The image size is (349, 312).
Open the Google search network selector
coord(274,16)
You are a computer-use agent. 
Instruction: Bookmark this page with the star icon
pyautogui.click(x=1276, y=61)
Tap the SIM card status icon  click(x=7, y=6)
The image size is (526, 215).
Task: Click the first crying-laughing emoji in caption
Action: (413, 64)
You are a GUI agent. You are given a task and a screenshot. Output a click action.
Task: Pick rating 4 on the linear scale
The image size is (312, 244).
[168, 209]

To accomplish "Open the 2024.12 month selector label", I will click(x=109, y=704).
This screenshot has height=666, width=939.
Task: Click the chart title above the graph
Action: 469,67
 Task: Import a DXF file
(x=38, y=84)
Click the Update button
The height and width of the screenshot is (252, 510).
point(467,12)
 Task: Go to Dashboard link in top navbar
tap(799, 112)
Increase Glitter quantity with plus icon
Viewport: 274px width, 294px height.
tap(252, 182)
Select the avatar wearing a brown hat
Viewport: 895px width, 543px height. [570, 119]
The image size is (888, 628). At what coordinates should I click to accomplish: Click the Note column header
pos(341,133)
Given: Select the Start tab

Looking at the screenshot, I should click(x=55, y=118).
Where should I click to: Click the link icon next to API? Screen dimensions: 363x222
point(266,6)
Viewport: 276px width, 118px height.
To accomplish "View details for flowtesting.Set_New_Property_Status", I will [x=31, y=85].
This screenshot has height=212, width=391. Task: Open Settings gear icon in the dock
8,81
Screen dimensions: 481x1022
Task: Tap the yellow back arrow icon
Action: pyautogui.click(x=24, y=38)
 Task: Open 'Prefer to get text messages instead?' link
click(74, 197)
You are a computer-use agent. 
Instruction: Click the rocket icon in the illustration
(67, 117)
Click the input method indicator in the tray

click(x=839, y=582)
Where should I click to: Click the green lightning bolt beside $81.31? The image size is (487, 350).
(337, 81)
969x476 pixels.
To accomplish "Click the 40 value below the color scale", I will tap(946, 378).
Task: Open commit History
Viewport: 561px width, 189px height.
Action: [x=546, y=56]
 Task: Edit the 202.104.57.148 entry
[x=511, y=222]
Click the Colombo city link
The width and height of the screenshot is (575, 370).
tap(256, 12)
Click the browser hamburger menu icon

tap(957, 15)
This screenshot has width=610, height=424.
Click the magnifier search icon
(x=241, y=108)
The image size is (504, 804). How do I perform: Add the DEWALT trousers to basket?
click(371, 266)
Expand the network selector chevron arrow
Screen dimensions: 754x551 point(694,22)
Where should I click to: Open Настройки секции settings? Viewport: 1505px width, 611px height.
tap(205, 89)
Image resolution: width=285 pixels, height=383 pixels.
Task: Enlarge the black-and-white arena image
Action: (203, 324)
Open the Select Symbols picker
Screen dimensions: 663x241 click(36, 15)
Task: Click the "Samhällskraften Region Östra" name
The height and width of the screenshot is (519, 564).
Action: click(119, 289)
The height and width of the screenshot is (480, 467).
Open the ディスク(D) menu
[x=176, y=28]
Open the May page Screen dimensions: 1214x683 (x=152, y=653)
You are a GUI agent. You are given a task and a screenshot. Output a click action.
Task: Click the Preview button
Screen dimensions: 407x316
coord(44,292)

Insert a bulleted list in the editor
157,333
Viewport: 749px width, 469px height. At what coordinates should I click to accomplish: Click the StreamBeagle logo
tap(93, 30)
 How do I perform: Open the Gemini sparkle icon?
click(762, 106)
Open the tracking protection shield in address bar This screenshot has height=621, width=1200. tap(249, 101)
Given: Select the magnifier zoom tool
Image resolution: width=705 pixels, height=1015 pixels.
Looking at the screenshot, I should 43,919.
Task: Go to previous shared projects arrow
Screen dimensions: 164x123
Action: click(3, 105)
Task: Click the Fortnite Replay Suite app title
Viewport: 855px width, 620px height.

**DIRECTIONS FOR THIS TASK**
Look above for the line with "The image size is (504, 804)."; retype exactly that line, every line after it up to the line with "The height and width of the screenshot is (480, 467).", and that line too, nothing else.

**RESULT BELOW**
The image size is (504, 804). How do I perform: Add the DEWALT trousers to basket?
click(371, 266)
Expand the network selector chevron arrow
Screen dimensions: 754x551 point(694,22)
Where should I click to: Open Настройки секции settings? Viewport: 1505px width, 611px height.
tap(205, 89)
Image resolution: width=285 pixels, height=383 pixels.
Task: Enlarge the black-and-white arena image
Action: (203, 324)
Open the Select Symbols picker
Screen dimensions: 663x241 click(36, 15)
Task: Click the "Samhällskraften Region Östra" name
The height and width of the screenshot is (519, 564).
Action: click(119, 289)
The height and width of the screenshot is (480, 467).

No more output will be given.